VM turns out to be the upper limit of Weak Inversion, in terms of VGS, you'll

see it in a minute graphically. And here, we have a term that includes

only VDS in terms of terminal voltages, nothing else.

So, let's write this expression again. This is what we have obtained.

[COUGH] Now, the interesting thing about this equation is that it neatly separates

the factor that gives rise to saturation, which is this one.

As VDS values, this factor values , we'll see how in a minute, and the rest of it

is something that depends only on VGS, not on VDS.

This is how things look like. Take a given VGS, for example,

corresponding to this curve. The first factor, this one times W over L

gives you this value for the current. And this factor here, initially is 0.

So, when VDS is equal to 0, this term is 1, 1 minus 1 is 0 so we're done at the

origin.
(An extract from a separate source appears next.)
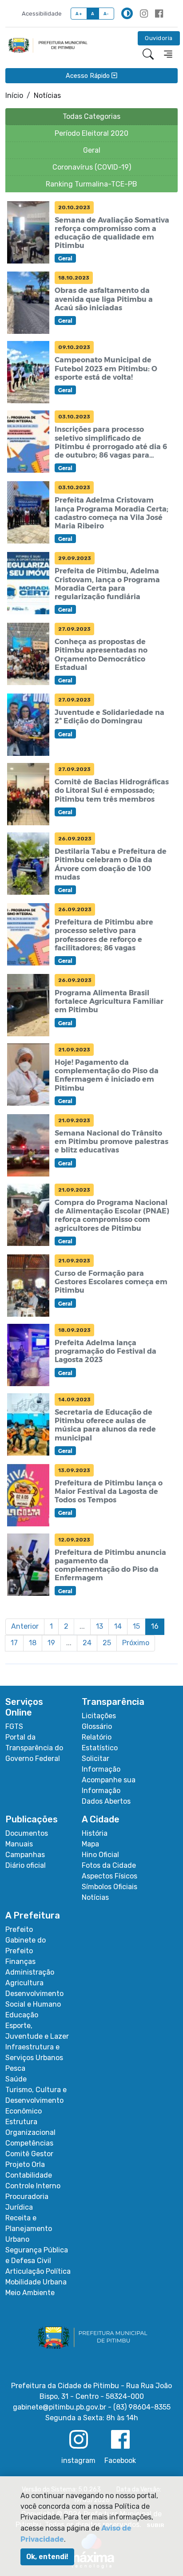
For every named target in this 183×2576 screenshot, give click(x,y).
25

And as you increase VDS, the exponent

becomes more and more negative and this becomes negligible and eventually all of

this factor reduces to just one. So eventually, it takes you to the

maximum saturation current. And the transition from the origin to the

saturation is about 3 phi t simply because once[UNKNOWN] is equal to 3 phi

t, then we have E to the minus 3 phi t over phi t, which is equal to minus 3.

It's a rather small number, so we have this behavior.

Now, if you choose a different value for VGS, the only thing that will change is

that the saturation current will be different.

For example, let's make VGS smaller, we are here.

But the way you approach saturation is still the same.

At above VGS equal to 3 phi t, you have reached saturation.

So, the saturation point, so although they're not clearly defined, can be

assumed to be about 3 phi t and you can see that one is above the other.

This is different from what we have seen in the Strong Inversion case.

[COUGH] Now, a few other things. VM, as I mentioned before is the value of

VGS that then shoot to the upper limit of Weak Inversion.

Above it, above VGS minus VS, which is represented, excuse me, above VGS equal

to VM represented by this curve, you are in moderate inversion.

So, VGS, VGS equal to VM is the maximum value of VGS for Weak Inversion and when

VGS goes below that, then VGS minus VM becomes negative and the exponent becomes

smaller. Now, when you make VGS equal to VM, this

entire thing here reduces to just IM prime times W over L and this is why this

top curve is IM prime W over L. So, what is IM prime?

It is the current at the top of Weak Inversion per W over L if you like.

So, let us know, plot our Weak Inversion region equation, and compare it to an

All-Region Model. The solid line here is the All-Region

Model, to which we have added leakage currents is that our currents that flow

because of reverse biased p-n junctions, but they are tiny.

Notice this is a logarithmic axis so it represents orders of magnitude of, of

current change. So, this current here, the leakage

current, is much, much lower than the currents over here.